3枚の画像は、それぞれ種類の異なる富士桜を写していますが、3枚目はリョクガクザクラと言って萼が緑色であるところに特徴があります。ソメイヨシノの赤い萼を見慣れた目には非常に新鮮に映ります。

今日のことば

富士桜は、学名Prunus incisa.Tunb.で、標準和名はマメザクラであるが、富士桜と通称されている。
その分布は、富士山と四囲の山々(愛鷹、天子、三坂、丹沢、箱根山系)や、伊豆半島、三浦半島、千葉県の清澄山などで、フォッサマグナ(大地溝帯)の特産植物である。
文字通り富士山やその火山帯の特産であり、標準名が富士桜でないのは惜しみて余りあると思う。富士山と桜は共に日本の象徴であり、その二つを併せた「富士桜」は日本産植物名の中の最高の名称ではないだろうか。園芸愛好者や盆栽界では、もっぱら富士桜の名が愛用されている。

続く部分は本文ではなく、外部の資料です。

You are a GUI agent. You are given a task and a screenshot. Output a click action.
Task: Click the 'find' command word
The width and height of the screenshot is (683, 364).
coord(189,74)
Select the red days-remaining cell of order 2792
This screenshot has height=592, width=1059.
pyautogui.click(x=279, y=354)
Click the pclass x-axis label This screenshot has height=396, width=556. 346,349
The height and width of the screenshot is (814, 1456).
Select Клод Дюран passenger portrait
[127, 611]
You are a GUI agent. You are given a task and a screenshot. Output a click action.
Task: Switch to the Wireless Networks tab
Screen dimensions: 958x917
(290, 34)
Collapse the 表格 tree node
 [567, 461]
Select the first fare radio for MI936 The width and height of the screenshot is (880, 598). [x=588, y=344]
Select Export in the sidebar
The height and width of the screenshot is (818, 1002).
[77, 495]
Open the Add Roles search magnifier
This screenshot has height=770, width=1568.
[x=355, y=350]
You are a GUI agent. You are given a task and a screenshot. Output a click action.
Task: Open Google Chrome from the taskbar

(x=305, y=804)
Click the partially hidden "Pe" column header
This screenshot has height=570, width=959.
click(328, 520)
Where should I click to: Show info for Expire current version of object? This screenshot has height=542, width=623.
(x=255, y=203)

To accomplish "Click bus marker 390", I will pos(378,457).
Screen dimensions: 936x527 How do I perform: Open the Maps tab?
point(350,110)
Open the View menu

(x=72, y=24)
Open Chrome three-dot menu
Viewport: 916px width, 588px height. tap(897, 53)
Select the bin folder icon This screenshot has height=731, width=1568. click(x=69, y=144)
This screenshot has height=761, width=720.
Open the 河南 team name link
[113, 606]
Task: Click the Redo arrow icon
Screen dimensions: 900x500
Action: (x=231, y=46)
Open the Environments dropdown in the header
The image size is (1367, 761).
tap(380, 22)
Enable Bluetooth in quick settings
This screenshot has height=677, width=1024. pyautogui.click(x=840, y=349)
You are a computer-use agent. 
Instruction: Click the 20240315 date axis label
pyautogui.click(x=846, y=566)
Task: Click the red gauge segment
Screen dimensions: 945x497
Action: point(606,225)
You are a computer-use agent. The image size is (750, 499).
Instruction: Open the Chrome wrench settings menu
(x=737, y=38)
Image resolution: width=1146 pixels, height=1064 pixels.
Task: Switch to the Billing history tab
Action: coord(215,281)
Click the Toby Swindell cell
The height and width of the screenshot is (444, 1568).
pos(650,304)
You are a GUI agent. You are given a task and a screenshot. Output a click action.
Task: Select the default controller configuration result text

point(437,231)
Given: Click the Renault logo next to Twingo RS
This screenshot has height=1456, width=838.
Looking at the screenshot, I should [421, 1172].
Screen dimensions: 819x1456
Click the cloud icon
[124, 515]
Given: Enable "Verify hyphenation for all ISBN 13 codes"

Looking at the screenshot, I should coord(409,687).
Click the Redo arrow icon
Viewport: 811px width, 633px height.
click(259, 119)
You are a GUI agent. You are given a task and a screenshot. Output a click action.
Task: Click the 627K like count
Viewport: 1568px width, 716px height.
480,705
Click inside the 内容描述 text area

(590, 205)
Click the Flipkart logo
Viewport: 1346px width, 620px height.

別名は乙女桜、箱根桜、山桜などで、やはり富士桜が最良である。

渡辺健二  

2013.04.13

ヤブムラサキにとまるコマユバチ  コマユバチとヒメバチの違い



2013.04.13 Saturday
ヤブムラサキの葉にコマユバチがとまっているのを見つけました。コマユバチ科はヒメバチ科と並んで最も多くの種類の寄生蜂が含まれているグループです。2つのグループのハチはよく似ていますが、翅脈によって見分けことができます。コマユバチは2枚目の写真の赤線の部分がないことが特徴です。

今日のことば

ときに嵐のような逆風が、人を強くする。
王貞治

2013.04.12

ヒノキ林の中のキブシ

 

2013.04.12 Friday
ヒノキ林の中でキブシの花を見つけました。よく見慣れているキブシですが、木漏れ日の中で見ると全く違う花に感じられました。キブシの実はヌルデの虫こぶの代わりにお歯黒の染料として使われてきた歴史があり、キブシは民俗学的にも重要な植物と言うことができます。

今日のことば

どんなに小さなものを愛してさえ、愛することさえ出来たら、私たちは孤独ではない。

谷川俊太郎  

2013.04.11

ケブカヒメカタゾウムシ



 2013.04.11 Thursday
ヒノキ林に生えているヤブムラサキについている2組のゾウムシのペアを見つけました。専門家の方に同定を依頼したところ、ケブカヒメカタゾウムシであることがわかりました。顕微鏡で見ると確かに「ケブカ(毛深)」いことがわかります。動植物の名前を目にするとき、その名前をつけた人の優れた観察力を感じ取ることが多々あります。 

今日のことば

愛という言葉など、一度も使わずに一生を過す人だってたくさんいるだろう。その人たちが愛をもっていなかったのだと考えたら大間違いだ。その人たちの方がかえって、本当の愛をもっていたかもしれないのだ。